[Begin]

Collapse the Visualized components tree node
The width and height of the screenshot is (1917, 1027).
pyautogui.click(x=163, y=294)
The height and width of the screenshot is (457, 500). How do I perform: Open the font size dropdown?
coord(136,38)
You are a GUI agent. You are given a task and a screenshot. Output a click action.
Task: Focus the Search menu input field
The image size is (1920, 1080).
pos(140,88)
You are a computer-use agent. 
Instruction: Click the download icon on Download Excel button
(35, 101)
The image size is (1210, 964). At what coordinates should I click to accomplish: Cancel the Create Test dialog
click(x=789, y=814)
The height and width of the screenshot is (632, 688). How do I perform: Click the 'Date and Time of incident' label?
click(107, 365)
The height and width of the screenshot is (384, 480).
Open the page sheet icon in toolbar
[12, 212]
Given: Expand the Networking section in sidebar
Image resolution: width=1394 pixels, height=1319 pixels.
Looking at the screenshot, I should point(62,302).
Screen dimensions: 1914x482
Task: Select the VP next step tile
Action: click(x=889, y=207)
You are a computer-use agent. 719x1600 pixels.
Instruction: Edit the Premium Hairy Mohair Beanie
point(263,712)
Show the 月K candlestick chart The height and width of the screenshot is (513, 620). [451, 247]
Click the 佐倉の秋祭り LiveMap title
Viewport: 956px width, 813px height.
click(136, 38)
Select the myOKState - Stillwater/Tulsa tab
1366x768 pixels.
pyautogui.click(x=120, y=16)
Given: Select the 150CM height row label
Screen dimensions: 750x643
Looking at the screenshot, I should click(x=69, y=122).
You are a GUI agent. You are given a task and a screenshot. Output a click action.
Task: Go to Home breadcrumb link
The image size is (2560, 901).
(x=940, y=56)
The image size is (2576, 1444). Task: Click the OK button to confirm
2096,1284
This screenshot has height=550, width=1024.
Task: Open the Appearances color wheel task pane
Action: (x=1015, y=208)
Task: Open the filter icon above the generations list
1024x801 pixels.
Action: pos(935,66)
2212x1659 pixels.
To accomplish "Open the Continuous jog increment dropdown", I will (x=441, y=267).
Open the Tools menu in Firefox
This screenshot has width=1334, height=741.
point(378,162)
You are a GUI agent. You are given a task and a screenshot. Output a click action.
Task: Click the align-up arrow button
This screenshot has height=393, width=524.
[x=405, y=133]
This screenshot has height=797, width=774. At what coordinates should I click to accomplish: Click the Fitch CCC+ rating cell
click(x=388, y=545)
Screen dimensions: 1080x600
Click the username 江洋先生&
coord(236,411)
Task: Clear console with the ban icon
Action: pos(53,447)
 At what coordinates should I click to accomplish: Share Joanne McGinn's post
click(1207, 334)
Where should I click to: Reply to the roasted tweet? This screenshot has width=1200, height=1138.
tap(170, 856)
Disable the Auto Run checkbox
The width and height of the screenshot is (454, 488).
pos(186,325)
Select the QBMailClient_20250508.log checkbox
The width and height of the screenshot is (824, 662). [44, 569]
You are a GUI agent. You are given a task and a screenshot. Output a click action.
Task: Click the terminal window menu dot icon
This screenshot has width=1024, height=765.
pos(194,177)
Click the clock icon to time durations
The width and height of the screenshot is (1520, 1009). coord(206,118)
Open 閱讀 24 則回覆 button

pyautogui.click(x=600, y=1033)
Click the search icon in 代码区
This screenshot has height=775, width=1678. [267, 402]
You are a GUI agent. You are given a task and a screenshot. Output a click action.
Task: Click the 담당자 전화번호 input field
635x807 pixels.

[End]

▶ [Exercise]: Arrange every line of the material above as a Markdown table with the columns Row and Text. Number each row sequentially, put the line in the second column, and omit blank lines.

▶ [Full output]:
| Row | Text |
|---|---|
| 1 | Collapse the Visualized components tree node |
| 2 | The width and height of the screenshot is (1917, 1027). |
| 3 | pyautogui.click(x=163, y=294) |
| 4 | The height and width of the screenshot is (457, 500). How do I perform: Open the font size dropdown? |
| 5 | coord(136,38) |
| 6 | You are a GUI agent. You are given a task and a screenshot. Output a click action. |
| 7 | Task: Focus the Search menu input field |
| 8 | The image size is (1920, 1080). |
| 9 | pos(140,88) |
| 10 | You are a computer-use agent.  |
| 11 | Instruction: Click the download icon on Download Excel button |
| 12 | (35, 101) |
| 13 | The image size is (1210, 964). At what coordinates should I click to accomplish: Cancel the Create Test dialog |
| 14 | click(x=789, y=814) |
| 15 | The height and width of the screenshot is (632, 688). How do I perform: Click the 'Date and Time of incident' label? |
| 16 | click(107, 365) |
| 17 | The height and width of the screenshot is (384, 480). |
| 18 | Open the page sheet icon in toolbar |
| 19 | [12, 212] |
| 20 | Given: Expand the Networking section in sidebar |
| 21 | Image resolution: width=1394 pixels, height=1319 pixels. |
| 22 | Looking at the screenshot, I should point(62,302). |
| 23 | Screen dimensions: 1914x482 |
| 24 | Task: Select the VP next step tile |
| 25 | Action: click(x=889, y=207) |
| 26 | You are a computer-use agent. 719x1600 pixels. |
| 27 | Instruction: Edit the Premium Hairy Mohair Beanie |
| 28 | point(263,712) |
| 29 | Show the 月K candlestick chart The height and width of the screenshot is (513, 620). [451, 247] |
| 30 | Click the 佐倉の秋祭り LiveMap title |
| 31 | Viewport: 956px width, 813px height. |
| 32 | click(136, 38) |
| 33 | Select the myOKState - Stillwater/Tulsa tab |
| 34 | 1366x768 pixels. |
| 35 | pyautogui.click(x=120, y=16) |
| 36 | Given: Select the 150CM height row label |
| 37 | Screen dimensions: 750x643 |
| 38 | Looking at the screenshot, I should click(x=69, y=122). |
| 39 | You are a GUI agent. You are given a task and a screenshot. Output a click action. |
| 40 | Task: Go to Home breadcrumb link |
| 41 | The image size is (2560, 901). |
| 42 | (x=940, y=56) |
| 43 | The image size is (2576, 1444). Task: Click the OK button to confirm |
| 44 | 2096,1284 |
| 45 | This screenshot has height=550, width=1024. |
| 46 | Task: Open the Appearances color wheel task pane |
| 47 | Action: (x=1015, y=208) |
| 48 | Task: Open the filter icon above the generations list |
| 49 | 1024x801 pixels. |
| 50 | Action: pos(935,66) |
| 51 | 2212x1659 pixels. |
| 52 | To accomplish "Open the Continuous jog increment dropdown", I will (x=441, y=267). |
| 53 | Open the Tools menu in Firefox |
| 54 | This screenshot has width=1334, height=741. |
| 55 | point(378,162) |
| 56 | You are a GUI agent. You are given a task and a screenshot. Output a click action. |
| 57 | Task: Click the align-up arrow button |
| 58 | This screenshot has height=393, width=524. |
| 59 | [x=405, y=133] |
| 60 | This screenshot has height=797, width=774. At what coordinates should I click to accomplish: Click the Fitch CCC+ rating cell |
| 61 | click(x=388, y=545) |
| 62 | Screen dimensions: 1080x600 |
| 63 | Click the username 江洋先生& |
| 64 | coord(236,411) |
| 65 | Task: Clear console with the ban icon |
| 66 | Action: pos(53,447) |
| 67 |  At what coordinates should I click to accomplish: Share Joanne McGinn's post |
| 68 | click(1207, 334) |
| 69 | Where should I click to: Reply to the roasted tweet? This screenshot has width=1200, height=1138. |
| 70 | tap(170, 856) |
| 71 | Disable the Auto Run checkbox |
| 72 | The width and height of the screenshot is (454, 488). |
| 73 | pos(186,325) |
| 74 | Select the QBMailClient_20250508.log checkbox |
| 75 | The width and height of the screenshot is (824, 662). [44, 569] |
| 76 | You are a GUI agent. You are given a task and a screenshot. Output a click action. |
| 77 | Task: Click the terminal window menu dot icon |
| 78 | This screenshot has width=1024, height=765. |
| 79 | pos(194,177) |
| 80 | Click the clock icon to time durations |
| 81 | The width and height of the screenshot is (1520, 1009). coord(206,118) |
| 82 | Open 閱讀 24 則回覆 button |
| 83 | pyautogui.click(x=600, y=1033) |
| 84 | Click the search icon in 代码区 |
| 85 | This screenshot has height=775, width=1678. [267, 402] |
| 86 | You are a GUI agent. You are given a task and a screenshot. Output a click action. |
| 87 | Task: Click the 담당자 전화번호 input field |
| 88 | 635x807 pixels. |